掌握DNA印迹技术的基本原理, 学习DNA印迹技术的操作方法,了解DNA印迹技术的应用范围。

【实验原理】

DNA印迹是1975年由英国Southern创建的。其基本原理是:DNA分子经限制性核酸内切酶酶切后,由琼脂糖凝胶电泳将所得DNA片段按分子质量大小分离,然后将DNA片段变性,并使凝胶中的单链DNA片段转移到尼龙膜、硝酸纤维素膜(NC)或其他固相支持物上,此法中DNA片段由液流携带通过虹吸作用由下向上抽吸,从凝胶转移印至滤膜表面。
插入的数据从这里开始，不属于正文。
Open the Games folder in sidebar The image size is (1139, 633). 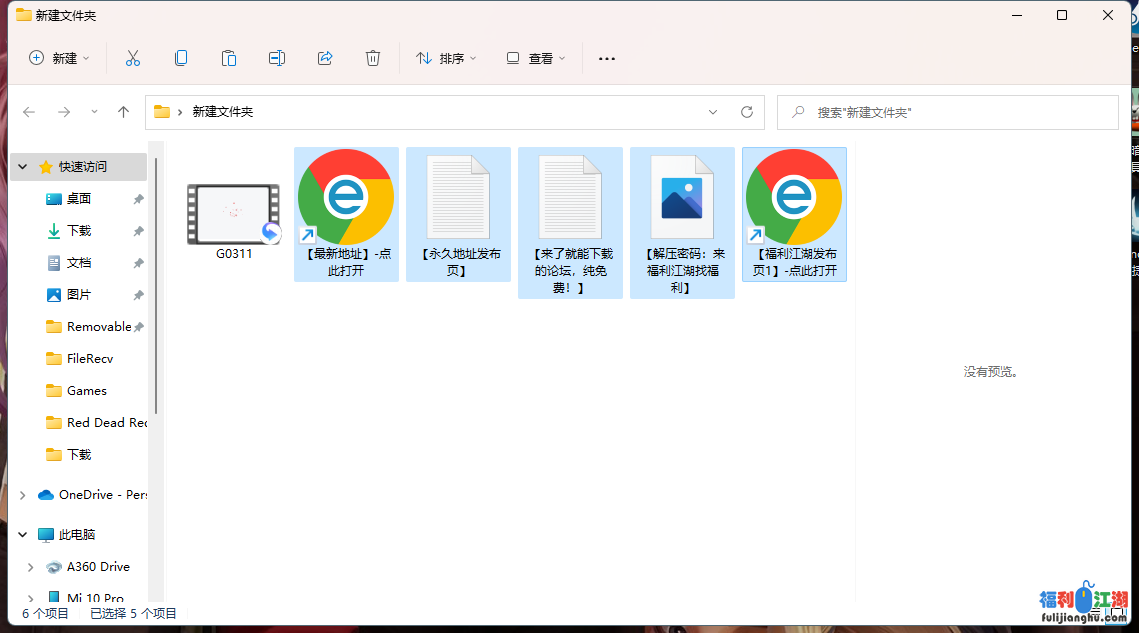(86, 391)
然后与相对应结构的已标记的探针进行杂交反应,用放射性自显影或酶反应显色来鉴定待测DNA分子。

DNA印迹技术主要用于对基因组DNA的定性和定量分析、克隆基因的酶切图谱分析、基因突变分析及限制性片段长度多态性(RFLP)等。

【实验对象】

待测DNA。

【试剂与器材】

(1) 水平电泳装置,电泳仪,紫外灯,摇床。

(2) 待测DNA,琼脂糖,溴化乙啶,DNA探针,保鲜膜,缓冲液。

(3) 0.25 mol/L HCl

(4) 变性液:1.5 mol/L NaCl; 0.5 mol/L NaOH (保存于室温)。

(5) 中和液: (pH 7.0)  5 mol/L NaCl;  0.5 mol/L Tris-HCI (保存于室温)。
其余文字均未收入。